Your objective
Output every entry below word for word, minus the images.
Records for this task Block Start
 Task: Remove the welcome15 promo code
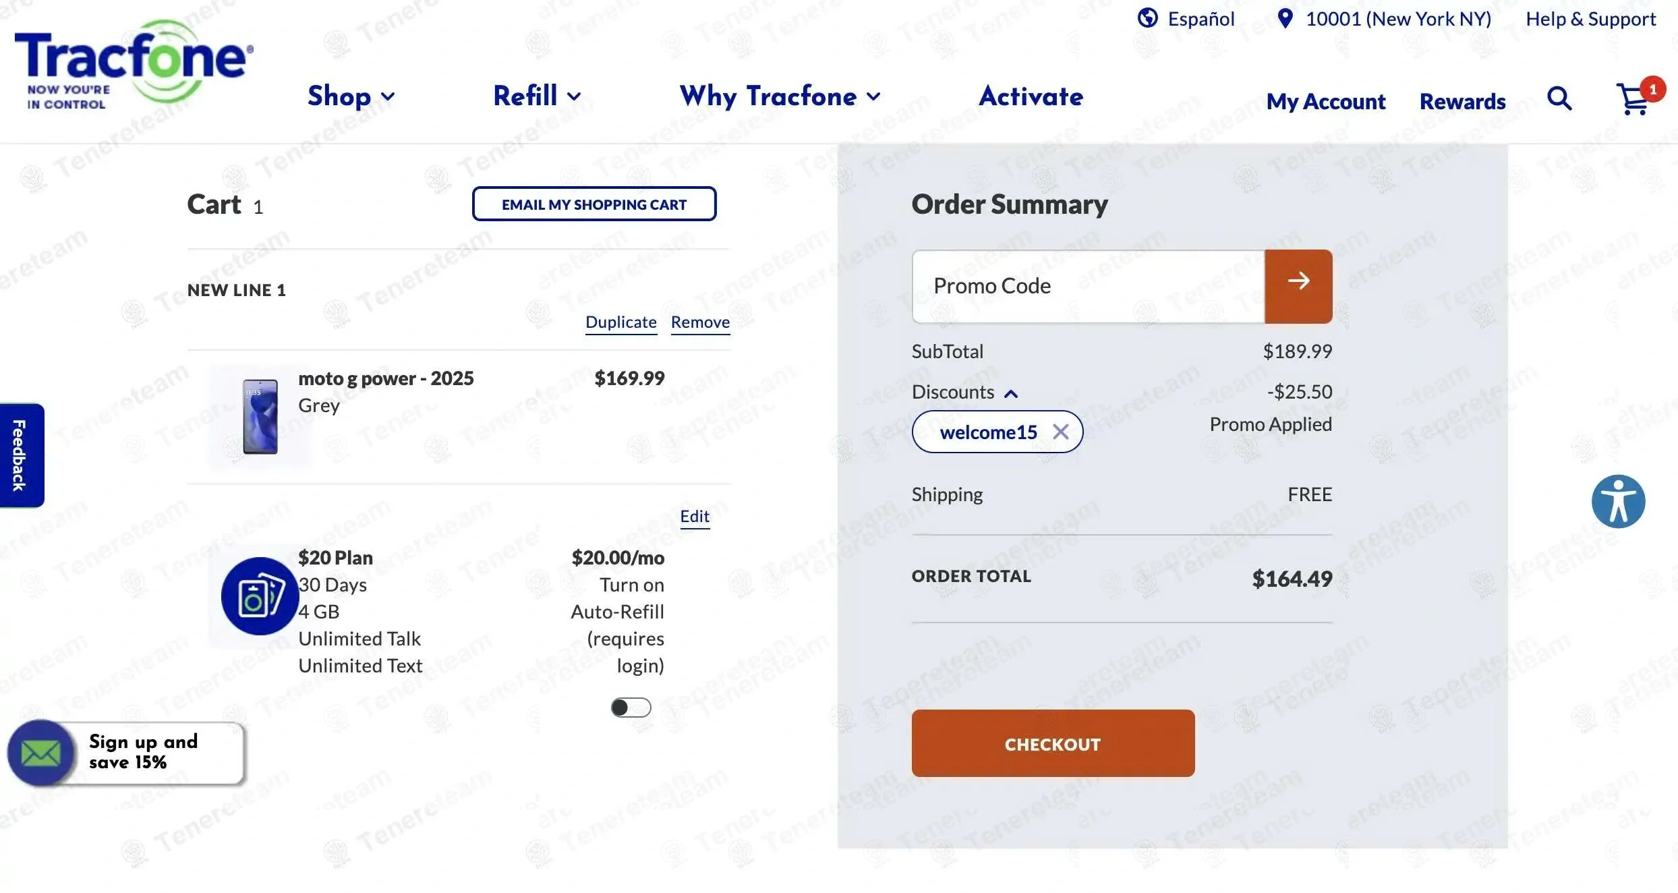1060,432
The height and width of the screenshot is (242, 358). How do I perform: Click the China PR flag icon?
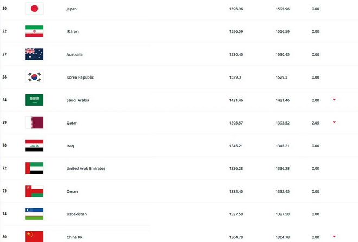35,236
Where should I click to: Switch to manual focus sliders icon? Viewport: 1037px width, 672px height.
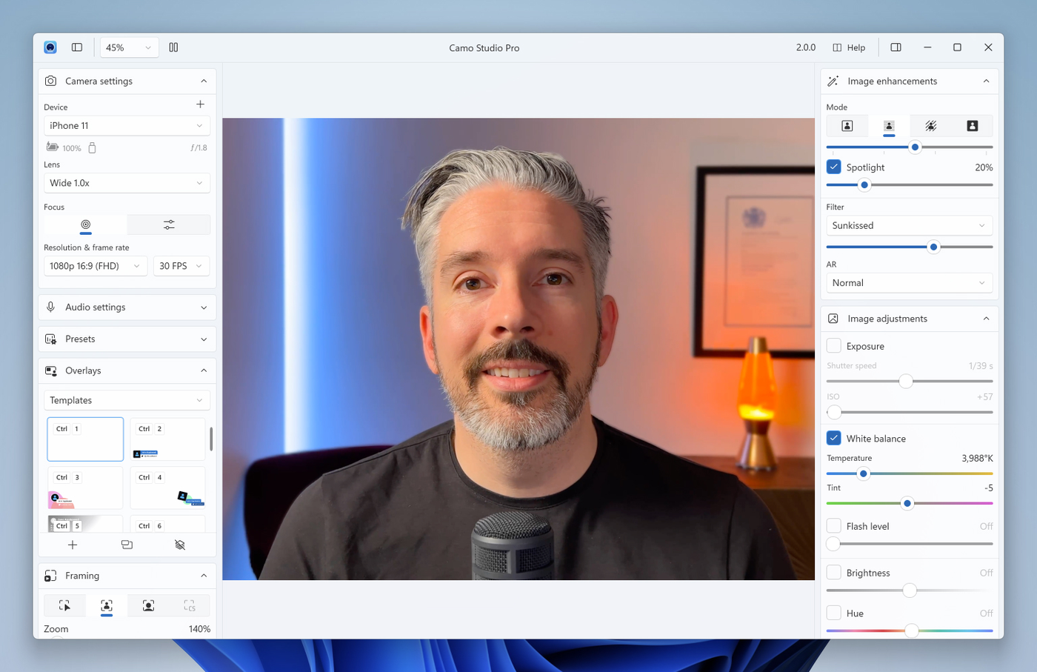point(169,224)
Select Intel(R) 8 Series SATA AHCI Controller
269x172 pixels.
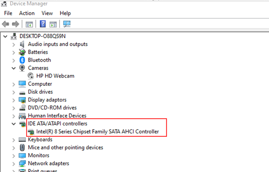tap(97, 131)
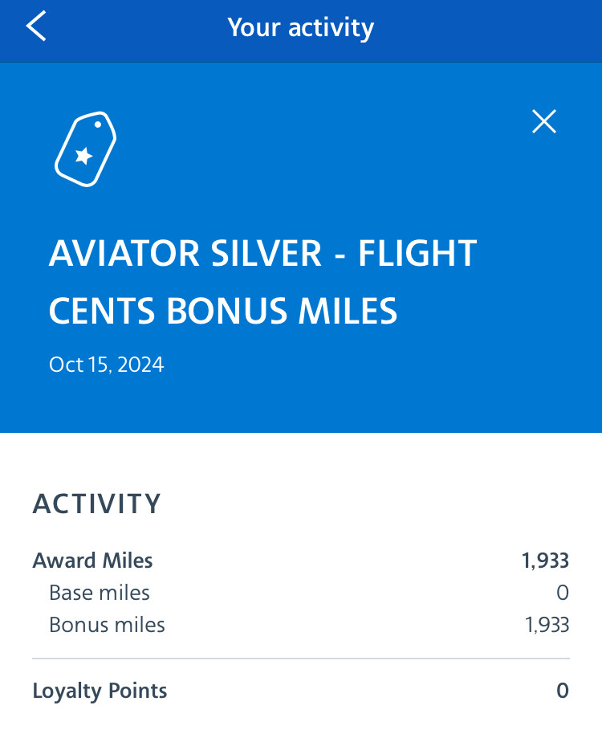Tap the small star inside the tag icon
The height and width of the screenshot is (730, 602).
(x=84, y=156)
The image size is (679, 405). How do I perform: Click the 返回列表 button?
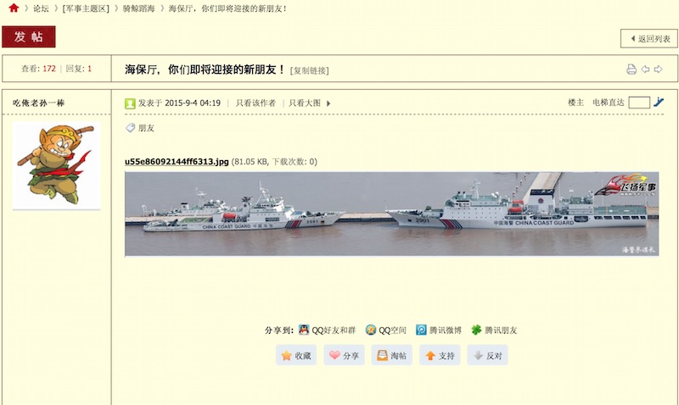[x=649, y=38]
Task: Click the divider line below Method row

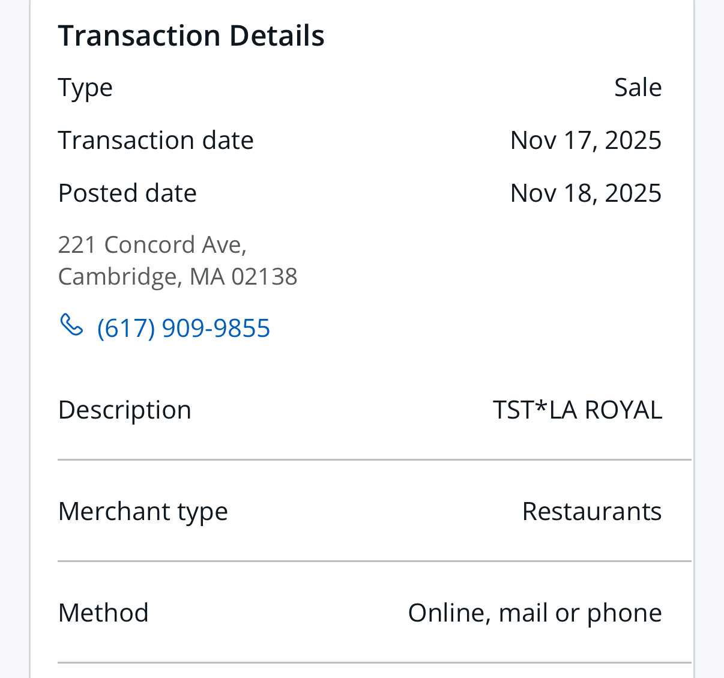Action: click(374, 663)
Records for this task Block End
Solved exercise
 Task: Remove the welcome15 promo code
1060,432
The height and width of the screenshot is (242, 358). How do I perform: Click the China PR flag icon?
35,236
Where should I click to: Switch to manual focus sliders icon? Viewport: 1037px width, 672px height.
point(169,224)
Select Intel(R) 8 Series SATA AHCI Controller
269x172 pixels.
tap(97, 131)
Tap the small star inside the tag icon
The height and width of the screenshot is (730, 602).
(x=84, y=156)
The image size is (679, 405). How do I perform: Click the 返回列表 button?
[x=649, y=38]
Task: Click the divider line below Method row

Action: click(374, 663)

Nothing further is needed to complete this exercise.